What Information Should I Look for if I Apply for a Payday or Title Loan?
Federal law treats payday and title loans like other types of credit: lenders must tell you the cost of the loan in writing before you sign the loan agreement. They must tell you the finance charge, which is a dollar amount, and the APR, which is a percentage. The APR is based on how much money you borrow, the monthly finance charge, the fees you’ll have to pay (like processing fees, document fees, and other charges), and how long you borrow the money. Use the APR to compare the cost of borrowing money from different lenders. It’s the clearest way to see how expensive a loan is.
Be sure to read the loan agreement carefully to see if there are other costs or fees. These can include late or returned check fees. There also may be fees to roll over the loan.
Also, check with your state attorney general or state regulator about payday and title lending laws in your state. A number of states protect people from high-cost payday lending with small loan rate caps or other measures. Many states also require lenders to be licensed if they operate in the state.
Possible Alternatives to Payday and Car Title Loans
Here are some less expensive and less risky options to payday and car title loans:
- Ask your creditors for more time to repay them. They may be willing to work with you. If they offer an extension on your bills, find out if they’ll charge you for that service — through a late charge, an additional finance charge, or a higher interest rate.
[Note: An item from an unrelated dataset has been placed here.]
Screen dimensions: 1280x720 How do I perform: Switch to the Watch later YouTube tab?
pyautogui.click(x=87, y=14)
- Try to get a loan from a credit union. Credit unions typically offer lower interest rates than banks or other lenders, and some federal credit unions offer “payday alternative loans,” or “PALs,” for small loans. PAL loans are much less expensive than payday or car title loans. Some state-chartered credit unions offer loans similar to PAL loans.
- Visit a community bank. Local banks can offer smaller loans with easier repayment terms than large regional and national banks. Talk with a small bank in your area to find out if you can qualify for a loan.
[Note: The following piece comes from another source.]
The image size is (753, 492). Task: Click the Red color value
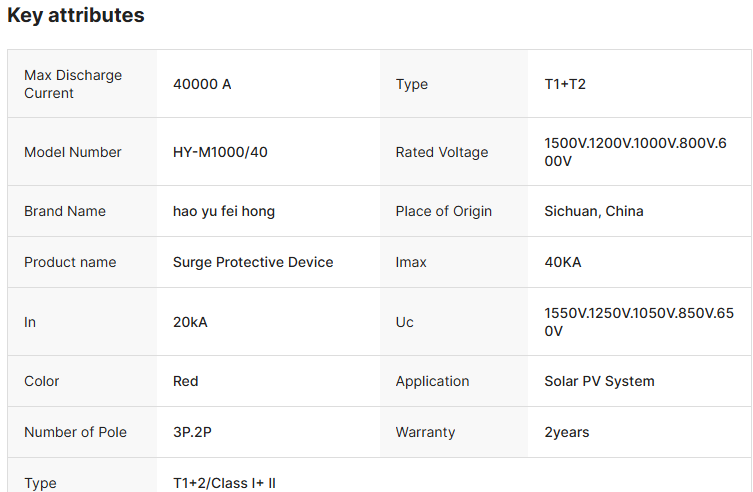186,381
- Use your tax refund. If you think you might have a tax refund coming, file as soon as you can. The IRS says it usually issues refunds in 21 days or less if you file electronically. Ask the IRS to direct deposit your refund into your bank account.
- Get help managing debt. A credit counselor may be able to help you manage your debt. Non-profit groups in every state offer credit guidance to people for no or low cost. Check with your employer, credit union, or housing authority for no- or low-cost credit counseling programs, too.
- Ask family and friends for help. It can be hard to borrow money from family or friends, but it can be worth it to avoid taking out, or rolling over, a payday or title loan.
- Local charities and churches. Charities, churches, and other centers of worship often offer financial and other help at no cost to community members who are hitting a rough spot. It’s what they do, and they encourage people to ask for help.
What if I’m in the Military?
If you’re in the military, the Military Lending Act protects you and your dependents. The law limits the APR on many types of credit, including payday loans, car title loans, personal loans, and credit cards, to 36%. The law also tells lenders to give you information about your rights and the cost of the loan.
The military also offers financial help and help managing your money. If you’re facing financial trouble, talk with a Personal Financial Manager (PFM) about your options. Do you need more time to pay your bills or a possible advance on your paycheck? Do you want to talk with a certified credit counselor about managing your money? Do you want some help from a military relief society? Call DoD’s Military OneSource help line at 1-800-342-9647 to discuss alternatives. Visit MilitaryConsumer.gov to learn more.
Report Fraud or Deception
If you think a payday or car title lender has been dishonest, contact your state attorney general or state consumer protection office. Tell the Federal Trade Commission too, at ReportFraud.ftc.gov. The FTC doesn’t resolve individual complaints, but your report helps law enforcement detect patterns of wrongdoing and may lead to an investigation.